弁護士の仕事をしていて最も難しいと感じること。
それは「お金をもっていない人にお金を払わせること」だと思います。
やや乱暴な言い方ですが。

交通事故でも同じです。
無保険車事故(=自動車保険に加入していない車両との事故)で加害者から賠償金を引き出すことは大変です。

そんな無保険車事故ですが、出くわすことはそれほど珍しいことではありません。
弁護士としての「皮膚感覚」として30%くらいはいるんじゃなかと感じます。

そこで探しました。統計を。
またもや思いのほかすぐに見つかりました。

いつもお世話になっております損害保険料率算出機構さんのホームページの「ディスクロージャー資料」中「自動車保険の概況」に「任意自動車保険 都道府県別普及率表(2016年3月末」」なる資料が掲載されています。
(詳細はhttp://www.giroj.or.jp/disclosure/gaikyo/j_2016.pdf/をどうぞ)

この資料では対人賠償・対物賠償・搭乗者傷害・人身傷害・車両の普及率が都道府県別に示されています。

もっとも基本となる対人賠償・対物賠償から見てみます。
対人賠償・対物賠償の普及率が最も高いのは大阪(!?)で、対人賠償が82.4%、対物賠償が82.6%とともに80%以上の車両に対人・対物賠償が付保されているとのことです。
(大阪在住の方には失礼ですが)何だか意外な結果です。
逆に最も普及率が低いのが沖縄で対人賠償・対物賠償ともに53.5%と、2台に1台が無保険車状態です。大丈夫なんですかね。
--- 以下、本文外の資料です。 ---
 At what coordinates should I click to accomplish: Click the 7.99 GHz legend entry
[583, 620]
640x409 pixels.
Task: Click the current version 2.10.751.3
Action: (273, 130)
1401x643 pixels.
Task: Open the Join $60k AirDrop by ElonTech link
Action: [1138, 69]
搭乗者傷害についても普及率が最も高いのが大阪で35.2%です。
対人賠償・対物賠償普及率が全国最下位だった沖縄ですが、搭乗者傷害については32.5%で全国7位です。理由がよくわかりません。

あると安心の人身傷害・車両保険については、愛知県が人身傷害75.9%、車両保険57.3%とともに全国1位という結果に。愛知県は対人賠償・対物賠償も81.5%と高い普及率で、「もしも」に備える意識の高い県民性なのでしょうか。

自動車保険の保険料は事故がなければただの「毎月の固定費」以外の何者でもありません。通帳の「○○ホケン」との記載を毎月苦々しく見ている方もおられるでしょう。

ただ、交通事故の場合、起きてしまったときの経済的負担はすさまじく大きいです。賠償金が1億円を超えるなんてことも決して珍しくありません。

そのようなときになって後悔しないためにも、対人賠償・対物賠償だけでなく、人身傷害や車両保険も付保しておくことを強く、強くおすすめします。